[MATERIAL FOR THIS EXERCISE Boundary: Start]

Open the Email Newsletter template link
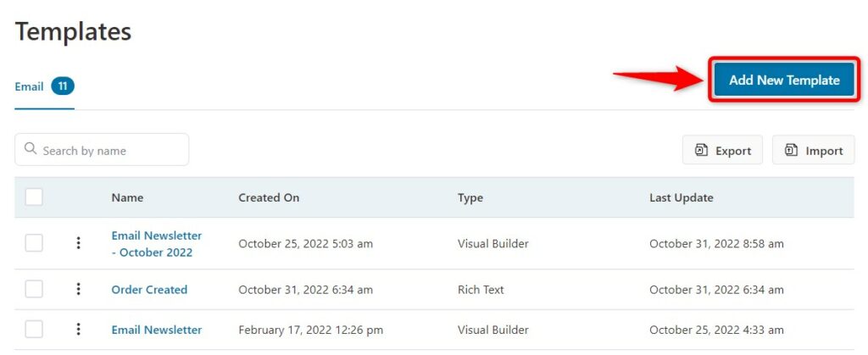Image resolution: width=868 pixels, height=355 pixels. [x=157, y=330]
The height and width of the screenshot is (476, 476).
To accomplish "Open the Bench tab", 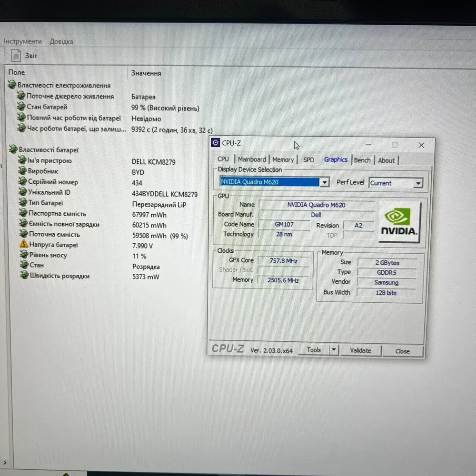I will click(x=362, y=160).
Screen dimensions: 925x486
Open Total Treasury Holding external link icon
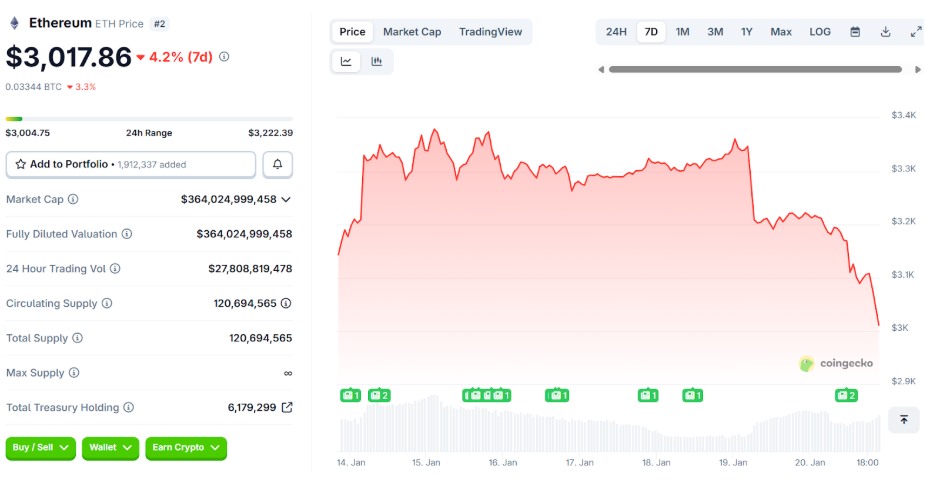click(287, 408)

[MATERIAL FOR THIS EXERCISE Boundary: End]
[MATERIAL FOR THIS EXERCISE Boundary: Start]

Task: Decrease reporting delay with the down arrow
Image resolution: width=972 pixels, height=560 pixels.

[MATERIAL FOR THIS EXERCISE Boundary: End]

• **YOUR ASSIGNMENT**: From the entries above, write out only the lines starting at the line that holds "Task: Decrease reporting" and ending at the line that holds "Image resolution: width=972", keeping both and matching them exactly.

• **ANSWER AREA**:
Task: Decrease reporting delay with the down arrow
Image resolution: width=972 pixels, height=560 pixels.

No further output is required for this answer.